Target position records
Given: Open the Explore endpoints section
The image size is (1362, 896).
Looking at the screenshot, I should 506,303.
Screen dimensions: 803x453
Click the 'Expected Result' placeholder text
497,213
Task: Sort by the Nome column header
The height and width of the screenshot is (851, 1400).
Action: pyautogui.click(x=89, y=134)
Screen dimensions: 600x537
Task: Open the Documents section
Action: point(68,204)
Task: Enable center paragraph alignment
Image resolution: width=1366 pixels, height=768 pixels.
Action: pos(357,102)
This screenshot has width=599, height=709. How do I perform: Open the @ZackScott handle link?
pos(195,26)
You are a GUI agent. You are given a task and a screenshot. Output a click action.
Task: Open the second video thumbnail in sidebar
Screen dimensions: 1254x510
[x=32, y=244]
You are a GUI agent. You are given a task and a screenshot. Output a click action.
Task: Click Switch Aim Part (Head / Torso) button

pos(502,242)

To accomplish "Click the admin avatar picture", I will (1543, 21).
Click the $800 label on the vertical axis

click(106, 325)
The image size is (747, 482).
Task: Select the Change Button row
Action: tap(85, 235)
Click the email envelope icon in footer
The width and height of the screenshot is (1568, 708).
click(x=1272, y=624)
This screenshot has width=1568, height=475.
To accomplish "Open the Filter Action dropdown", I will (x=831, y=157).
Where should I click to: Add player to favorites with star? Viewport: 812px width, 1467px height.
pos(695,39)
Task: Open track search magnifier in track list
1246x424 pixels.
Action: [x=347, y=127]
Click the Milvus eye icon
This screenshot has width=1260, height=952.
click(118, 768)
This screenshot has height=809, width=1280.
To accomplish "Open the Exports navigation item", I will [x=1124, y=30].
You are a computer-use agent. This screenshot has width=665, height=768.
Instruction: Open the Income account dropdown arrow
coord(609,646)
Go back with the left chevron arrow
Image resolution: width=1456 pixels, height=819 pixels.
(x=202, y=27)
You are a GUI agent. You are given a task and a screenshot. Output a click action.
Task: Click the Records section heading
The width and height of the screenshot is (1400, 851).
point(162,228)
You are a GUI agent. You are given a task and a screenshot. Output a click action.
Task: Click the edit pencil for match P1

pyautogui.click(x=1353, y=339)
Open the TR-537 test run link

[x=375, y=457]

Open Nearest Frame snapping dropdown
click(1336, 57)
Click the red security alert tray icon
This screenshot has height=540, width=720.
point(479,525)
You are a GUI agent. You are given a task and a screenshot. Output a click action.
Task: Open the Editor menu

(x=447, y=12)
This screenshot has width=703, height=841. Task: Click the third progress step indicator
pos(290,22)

WHAT THIS TASK INVOLVES: Rewrite the records above, putting "Output a tap action" in place of every "Output a click action" and leaving everything else unchanged.

COMPLETE OUTPUT:
Given: Open the Explore endpoints section
The image size is (1362, 896).
Looking at the screenshot, I should 506,303.
Screen dimensions: 803x453
Click the 'Expected Result' placeholder text
497,213
Task: Sort by the Nome column header
The height and width of the screenshot is (851, 1400).
Action: pyautogui.click(x=89, y=134)
Screen dimensions: 600x537
Task: Open the Documents section
Action: point(68,204)
Task: Enable center paragraph alignment
Image resolution: width=1366 pixels, height=768 pixels.
Action: pos(357,102)
This screenshot has width=599, height=709. How do I perform: Open the @ZackScott handle link?
pos(195,26)
You are a GUI agent. You are given a task and a screenshot. Output a tap action.
Task: Open the second video thumbnail in sidebar
Screen dimensions: 1254x510
[x=32, y=244]
You are a GUI agent. You are given a task and a screenshot. Output a tap action.
Task: Click Switch Aim Part (Head / Torso) button

pos(502,242)

To accomplish "Click the admin avatar picture", I will (1543, 21).
Click the $800 label on the vertical axis

click(106, 325)
The image size is (747, 482).
Task: Select the Change Button row
Action: tap(85, 235)
Click the email envelope icon in footer
The width and height of the screenshot is (1568, 708).
click(x=1272, y=624)
This screenshot has width=1568, height=475.
To accomplish "Open the Filter Action dropdown", I will (x=831, y=157).
Where should I click to: Add player to favorites with star? Viewport: 812px width, 1467px height.
pos(695,39)
Task: Open track search magnifier in track list
1246x424 pixels.
Action: [x=347, y=127]
Click the Milvus eye icon
This screenshot has width=1260, height=952.
click(118, 768)
This screenshot has height=809, width=1280.
To accomplish "Open the Exports navigation item", I will [x=1124, y=30].
You are a computer-use agent. This screenshot has width=665, height=768.
Instruction: Open the Income account dropdown arrow
coord(609,646)
Go back with the left chevron arrow
Image resolution: width=1456 pixels, height=819 pixels.
(x=202, y=27)
You are a GUI agent. You are given a task and a screenshot. Output a tap action.
Task: Click the Records section heading
The width and height of the screenshot is (1400, 851).
point(162,228)
You are a GUI agent. You are given a task and a screenshot. Output a tap action.
Task: Click the edit pencil for match P1

pyautogui.click(x=1353, y=339)
Open the TR-537 test run link

[x=375, y=457]

Open Nearest Frame snapping dropdown
click(1336, 57)
Click the red security alert tray icon
This screenshot has height=540, width=720.
point(479,525)
You are a GUI agent. You are given a task and a screenshot. Output a tap action.
Task: Open the Editor menu

(x=447, y=12)
This screenshot has width=703, height=841. Task: Click the third progress step indicator
pos(290,22)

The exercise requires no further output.